Pick every line from the data that holds the word "menu".
____
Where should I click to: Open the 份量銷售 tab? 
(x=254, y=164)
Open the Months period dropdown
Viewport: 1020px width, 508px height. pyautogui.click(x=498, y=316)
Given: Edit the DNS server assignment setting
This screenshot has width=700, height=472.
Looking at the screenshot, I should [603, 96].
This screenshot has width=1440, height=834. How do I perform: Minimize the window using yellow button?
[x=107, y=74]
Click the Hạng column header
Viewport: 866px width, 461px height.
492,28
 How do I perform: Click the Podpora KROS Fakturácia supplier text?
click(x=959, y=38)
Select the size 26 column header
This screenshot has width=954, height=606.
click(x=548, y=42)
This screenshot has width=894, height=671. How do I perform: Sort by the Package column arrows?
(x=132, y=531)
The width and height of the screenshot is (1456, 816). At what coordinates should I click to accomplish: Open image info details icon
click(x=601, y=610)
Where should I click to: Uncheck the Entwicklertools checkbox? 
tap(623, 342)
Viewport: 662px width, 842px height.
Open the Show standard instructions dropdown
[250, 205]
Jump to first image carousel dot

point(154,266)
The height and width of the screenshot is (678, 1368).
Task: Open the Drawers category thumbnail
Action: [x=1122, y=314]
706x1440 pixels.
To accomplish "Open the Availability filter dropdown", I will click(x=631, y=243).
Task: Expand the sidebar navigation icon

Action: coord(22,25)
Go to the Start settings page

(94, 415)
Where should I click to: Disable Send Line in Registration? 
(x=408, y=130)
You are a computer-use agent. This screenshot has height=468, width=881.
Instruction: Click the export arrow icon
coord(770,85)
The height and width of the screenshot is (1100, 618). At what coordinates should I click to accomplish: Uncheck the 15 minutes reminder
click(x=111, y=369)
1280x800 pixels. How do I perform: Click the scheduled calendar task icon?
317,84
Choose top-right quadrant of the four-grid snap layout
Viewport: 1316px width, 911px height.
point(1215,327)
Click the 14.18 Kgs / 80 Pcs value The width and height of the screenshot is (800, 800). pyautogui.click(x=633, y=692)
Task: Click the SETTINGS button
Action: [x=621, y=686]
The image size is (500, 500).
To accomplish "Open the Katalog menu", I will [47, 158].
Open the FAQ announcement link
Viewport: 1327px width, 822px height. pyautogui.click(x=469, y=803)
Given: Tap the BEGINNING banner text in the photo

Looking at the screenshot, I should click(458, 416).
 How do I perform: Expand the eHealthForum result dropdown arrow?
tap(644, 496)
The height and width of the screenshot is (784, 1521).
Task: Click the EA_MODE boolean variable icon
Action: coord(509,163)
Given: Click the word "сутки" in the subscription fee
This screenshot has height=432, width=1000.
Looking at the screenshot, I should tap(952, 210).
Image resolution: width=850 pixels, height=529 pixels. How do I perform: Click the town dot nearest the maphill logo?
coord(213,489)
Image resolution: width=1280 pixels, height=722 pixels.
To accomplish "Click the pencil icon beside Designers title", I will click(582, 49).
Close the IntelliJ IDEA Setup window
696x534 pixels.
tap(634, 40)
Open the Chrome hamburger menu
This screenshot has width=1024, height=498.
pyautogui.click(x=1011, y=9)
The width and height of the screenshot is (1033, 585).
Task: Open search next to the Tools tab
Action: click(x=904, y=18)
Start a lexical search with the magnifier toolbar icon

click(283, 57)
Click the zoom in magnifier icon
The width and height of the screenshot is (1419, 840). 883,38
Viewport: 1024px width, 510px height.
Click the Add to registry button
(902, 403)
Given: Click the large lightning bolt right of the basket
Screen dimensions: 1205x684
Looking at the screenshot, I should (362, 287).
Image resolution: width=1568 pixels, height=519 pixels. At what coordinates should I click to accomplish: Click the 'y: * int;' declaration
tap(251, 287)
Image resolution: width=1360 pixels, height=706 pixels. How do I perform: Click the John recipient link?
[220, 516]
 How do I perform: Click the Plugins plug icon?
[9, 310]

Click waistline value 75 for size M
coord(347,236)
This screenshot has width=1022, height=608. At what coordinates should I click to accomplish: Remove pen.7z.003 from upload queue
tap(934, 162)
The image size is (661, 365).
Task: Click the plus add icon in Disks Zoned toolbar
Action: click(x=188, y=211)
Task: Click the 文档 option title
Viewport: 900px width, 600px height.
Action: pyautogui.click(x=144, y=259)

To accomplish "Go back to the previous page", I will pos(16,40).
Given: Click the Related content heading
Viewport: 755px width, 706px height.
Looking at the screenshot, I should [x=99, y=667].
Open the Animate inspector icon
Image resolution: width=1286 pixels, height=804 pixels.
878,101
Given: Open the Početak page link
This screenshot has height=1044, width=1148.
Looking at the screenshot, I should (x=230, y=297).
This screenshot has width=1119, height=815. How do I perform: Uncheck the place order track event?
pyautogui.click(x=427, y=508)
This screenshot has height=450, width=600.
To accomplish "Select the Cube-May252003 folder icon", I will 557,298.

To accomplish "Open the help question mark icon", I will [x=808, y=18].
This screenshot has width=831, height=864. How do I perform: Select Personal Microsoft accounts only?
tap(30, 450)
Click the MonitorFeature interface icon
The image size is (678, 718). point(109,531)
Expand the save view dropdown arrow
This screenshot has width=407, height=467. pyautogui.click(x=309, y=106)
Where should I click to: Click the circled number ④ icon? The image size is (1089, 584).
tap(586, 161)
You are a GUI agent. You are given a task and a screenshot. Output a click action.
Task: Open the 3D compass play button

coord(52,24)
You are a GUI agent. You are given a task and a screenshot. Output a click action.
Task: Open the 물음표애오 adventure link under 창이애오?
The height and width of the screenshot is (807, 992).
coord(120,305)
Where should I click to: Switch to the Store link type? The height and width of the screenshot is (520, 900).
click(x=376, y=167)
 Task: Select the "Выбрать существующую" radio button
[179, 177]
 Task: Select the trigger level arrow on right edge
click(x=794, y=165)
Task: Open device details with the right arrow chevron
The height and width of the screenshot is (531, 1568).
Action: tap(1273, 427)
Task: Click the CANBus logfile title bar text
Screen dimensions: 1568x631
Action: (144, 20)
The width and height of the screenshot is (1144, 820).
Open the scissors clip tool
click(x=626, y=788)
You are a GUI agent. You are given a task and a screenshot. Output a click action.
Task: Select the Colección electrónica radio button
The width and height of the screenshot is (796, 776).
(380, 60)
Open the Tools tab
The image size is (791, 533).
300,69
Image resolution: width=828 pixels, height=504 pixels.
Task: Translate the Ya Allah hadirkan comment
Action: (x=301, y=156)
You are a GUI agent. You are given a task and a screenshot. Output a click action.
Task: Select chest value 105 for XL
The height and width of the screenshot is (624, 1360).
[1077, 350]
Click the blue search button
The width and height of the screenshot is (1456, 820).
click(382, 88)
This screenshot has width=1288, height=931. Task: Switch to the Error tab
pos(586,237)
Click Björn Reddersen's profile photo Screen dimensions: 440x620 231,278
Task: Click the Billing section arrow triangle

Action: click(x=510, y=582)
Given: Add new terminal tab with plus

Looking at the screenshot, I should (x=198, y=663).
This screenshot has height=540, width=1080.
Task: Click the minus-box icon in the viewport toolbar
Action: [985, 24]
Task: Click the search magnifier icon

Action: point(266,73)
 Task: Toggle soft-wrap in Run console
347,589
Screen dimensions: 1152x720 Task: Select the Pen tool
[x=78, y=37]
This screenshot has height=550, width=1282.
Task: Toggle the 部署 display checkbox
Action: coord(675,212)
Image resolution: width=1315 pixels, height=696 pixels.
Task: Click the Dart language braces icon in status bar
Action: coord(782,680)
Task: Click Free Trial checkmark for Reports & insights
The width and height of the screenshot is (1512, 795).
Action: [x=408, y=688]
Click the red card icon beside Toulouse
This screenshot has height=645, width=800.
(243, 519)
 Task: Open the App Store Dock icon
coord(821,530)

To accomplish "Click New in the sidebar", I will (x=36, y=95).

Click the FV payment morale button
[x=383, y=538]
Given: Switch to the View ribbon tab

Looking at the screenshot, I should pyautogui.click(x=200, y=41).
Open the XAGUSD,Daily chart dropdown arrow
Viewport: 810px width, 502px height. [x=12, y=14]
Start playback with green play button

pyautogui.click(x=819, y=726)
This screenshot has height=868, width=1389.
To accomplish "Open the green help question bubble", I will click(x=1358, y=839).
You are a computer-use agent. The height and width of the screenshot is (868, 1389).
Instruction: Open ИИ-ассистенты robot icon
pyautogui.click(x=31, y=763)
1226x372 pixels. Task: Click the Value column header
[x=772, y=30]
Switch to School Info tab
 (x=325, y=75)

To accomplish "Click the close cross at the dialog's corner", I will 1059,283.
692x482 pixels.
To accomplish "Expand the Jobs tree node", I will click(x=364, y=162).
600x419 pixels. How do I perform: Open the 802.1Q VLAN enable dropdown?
____
- Expected answer:
To accomplish "Open the Katalog menu", I will [47, 158].
Open the Chrome hamburger menu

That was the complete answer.